The Nigeria Extractive Industries Transparency Initiative (NEITI), has identified conditions to be met in the new Petroleum Industry and Governance Bill (PIGB), for the proposed legislation to meet the expectations and challenges of the industry.
The Executive Secretary of NEITI, Waziri Adio listed these conditions in a paper presented at a Stakeholders’ Dialogue on the PIGB organized recently in Abuja, by the Civil Society Legislative Advocacy Centre, CISLAC.
One of the conditions identified by NEITI was the issue of institutional disclosure through regular reporting. Mr.Adio noted that ''The current NEITI audit reports rely on annual data collection exercise undertaken by the independent auditors to generate information about transaction in the industry for the preceding year. Apart from the delay with industry-wide physical data collection, the system creates a serious lag in dissemination, limits engagement and weakens accountability.'' He called for a provision in the PIGB to compel companies and government agencies to make information and data available in real time in a format that can be easily accessible.
The second condition identified by the Executive Secretary, was the need for the PIGB to provide for relevant government agencies and organizations in the extractive industry, to comply with relevant sections of the NEITI Act.
He also listed, the removal of impediments currently being faced by the civil society for effective engagements with the industry, as another area that should be boldly addressed by the PIGB.
‘’We recognize that information not specifically listed for the purpose of NEITI audits, or which may not be contained in companies periodic reports, may however be sought by civil society actors for the overall purpose of transparency and accountability in the oil and gas sector. I therefore recommend that the requirement for disclosure should address ambiguities by any other law that exempts or purports to exempt the national oil company from compliance with the Freedom of Information Act.’’
The NEITI Executive Secretary added that right incentives and protection for industry personnel, to expose wrongdoing in the sector in the interest of the public, should be provided for in the new PIGB.
'‘The cardinal requirements of accountability is that the one holding to account must be independent of the one being held to account. This is why the EITI standard requires that implementing countries, must disclose the relationship that exists between state-owned extractive companies and the government.
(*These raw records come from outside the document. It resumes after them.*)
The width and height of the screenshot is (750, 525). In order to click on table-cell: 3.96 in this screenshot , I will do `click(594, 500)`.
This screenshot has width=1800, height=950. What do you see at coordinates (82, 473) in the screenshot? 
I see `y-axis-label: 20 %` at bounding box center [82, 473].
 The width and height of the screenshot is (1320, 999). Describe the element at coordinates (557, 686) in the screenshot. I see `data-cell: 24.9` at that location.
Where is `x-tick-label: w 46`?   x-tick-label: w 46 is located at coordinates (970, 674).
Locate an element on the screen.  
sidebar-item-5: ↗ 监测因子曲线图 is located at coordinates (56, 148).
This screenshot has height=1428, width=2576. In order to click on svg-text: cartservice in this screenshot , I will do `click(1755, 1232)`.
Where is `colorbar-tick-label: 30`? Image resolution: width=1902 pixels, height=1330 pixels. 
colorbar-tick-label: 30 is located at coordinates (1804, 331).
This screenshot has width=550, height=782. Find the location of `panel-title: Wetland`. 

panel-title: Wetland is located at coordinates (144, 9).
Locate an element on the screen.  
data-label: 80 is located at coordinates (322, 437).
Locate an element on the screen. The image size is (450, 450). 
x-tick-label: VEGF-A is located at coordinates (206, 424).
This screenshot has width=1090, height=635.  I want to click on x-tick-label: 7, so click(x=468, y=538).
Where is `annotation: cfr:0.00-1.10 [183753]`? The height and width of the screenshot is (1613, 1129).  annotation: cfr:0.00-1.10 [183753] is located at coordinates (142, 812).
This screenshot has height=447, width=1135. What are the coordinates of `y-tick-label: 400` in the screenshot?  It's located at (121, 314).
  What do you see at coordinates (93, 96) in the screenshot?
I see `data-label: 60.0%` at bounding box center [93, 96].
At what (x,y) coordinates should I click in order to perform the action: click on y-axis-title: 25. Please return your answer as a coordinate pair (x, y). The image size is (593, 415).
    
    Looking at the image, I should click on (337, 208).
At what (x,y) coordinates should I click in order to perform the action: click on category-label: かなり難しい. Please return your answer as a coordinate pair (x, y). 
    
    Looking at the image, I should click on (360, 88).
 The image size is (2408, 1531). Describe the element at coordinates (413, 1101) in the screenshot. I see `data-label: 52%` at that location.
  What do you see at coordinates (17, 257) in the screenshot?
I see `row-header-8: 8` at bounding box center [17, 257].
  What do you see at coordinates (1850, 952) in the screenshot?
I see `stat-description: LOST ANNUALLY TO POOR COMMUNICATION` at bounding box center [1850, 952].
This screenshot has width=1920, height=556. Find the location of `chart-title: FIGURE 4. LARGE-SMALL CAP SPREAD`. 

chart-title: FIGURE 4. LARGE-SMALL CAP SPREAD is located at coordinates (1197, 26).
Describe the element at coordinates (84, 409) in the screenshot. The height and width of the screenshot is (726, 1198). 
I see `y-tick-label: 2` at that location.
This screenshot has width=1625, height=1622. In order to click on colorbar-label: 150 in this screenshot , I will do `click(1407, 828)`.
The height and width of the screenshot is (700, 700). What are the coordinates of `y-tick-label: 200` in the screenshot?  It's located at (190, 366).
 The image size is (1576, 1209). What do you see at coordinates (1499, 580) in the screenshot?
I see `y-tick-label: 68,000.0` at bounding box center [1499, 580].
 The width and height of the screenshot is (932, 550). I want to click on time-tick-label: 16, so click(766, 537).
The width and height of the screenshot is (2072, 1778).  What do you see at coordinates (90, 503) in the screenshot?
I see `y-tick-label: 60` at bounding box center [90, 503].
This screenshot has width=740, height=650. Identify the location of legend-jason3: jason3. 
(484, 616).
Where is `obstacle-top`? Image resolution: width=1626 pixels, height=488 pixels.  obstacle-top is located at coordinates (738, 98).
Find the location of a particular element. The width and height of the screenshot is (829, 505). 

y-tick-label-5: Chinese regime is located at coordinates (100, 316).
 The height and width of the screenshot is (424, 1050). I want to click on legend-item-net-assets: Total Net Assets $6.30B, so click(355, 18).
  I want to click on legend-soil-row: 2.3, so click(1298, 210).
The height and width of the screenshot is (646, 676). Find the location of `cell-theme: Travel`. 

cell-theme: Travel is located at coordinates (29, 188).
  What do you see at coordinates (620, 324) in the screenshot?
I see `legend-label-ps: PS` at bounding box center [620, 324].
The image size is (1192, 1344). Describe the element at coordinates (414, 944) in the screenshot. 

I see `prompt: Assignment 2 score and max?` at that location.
To fully implement the EITI requirements, it is recommended that the PIGB should ensure sufficient delineation of structure, authority and responsibilities of the national oil company, the regulator and the Ministry of Petroleum Resources.’’
Adio, underlined that no company or agency created under the PIGB should be exempted from the Fiscal Responsibility Act 2007 and the Public Procurement Act 2007. He argued that these legislations positively affect the operations in oil & gas sectors given provisions for open, competitive and cost-effective public procurement and stringent financial guidelines, for public expenditure management.
Mr. Adio also identified mandatory contract disclosure of companies operating in the oil & gas sector as another important feature that the PIGB should not ignore, in line with the global trends. He maintained that the PIGB should provide an opportunity to address the issue of beneficial ownership, by ensuring that natural persons who directly or indirectly ultimately own or control the corporate entity, are publicly disclosed.
The paper contended that the PIGB should include sanctions for failure to comply with the requirement of the extant laws. He emphasized that the PIGB should specify relevant penalties for non-compliance with the provisions of the NEITI Act, Fiscal Responsibility Act and Public Procurement Act, and should clearly designate the prosecuting authorities.
Waziri Adio explained that it is necessary to ensure that the new law does not retain any provision that tends to grant officials the power to unilaterally, or discretionally take decisions with regards to issuance of licenses, title and control of national stakes in oil assets. He warned that decisions that fundamentally undermine the accountability objectives of the law should not be encouraged.
The stakeholders’ dialogue was organized by the Civil Society Advocacy Centre to generate diverse ideas that will help government and the National Assembly in improving the content of the proposed Legislation.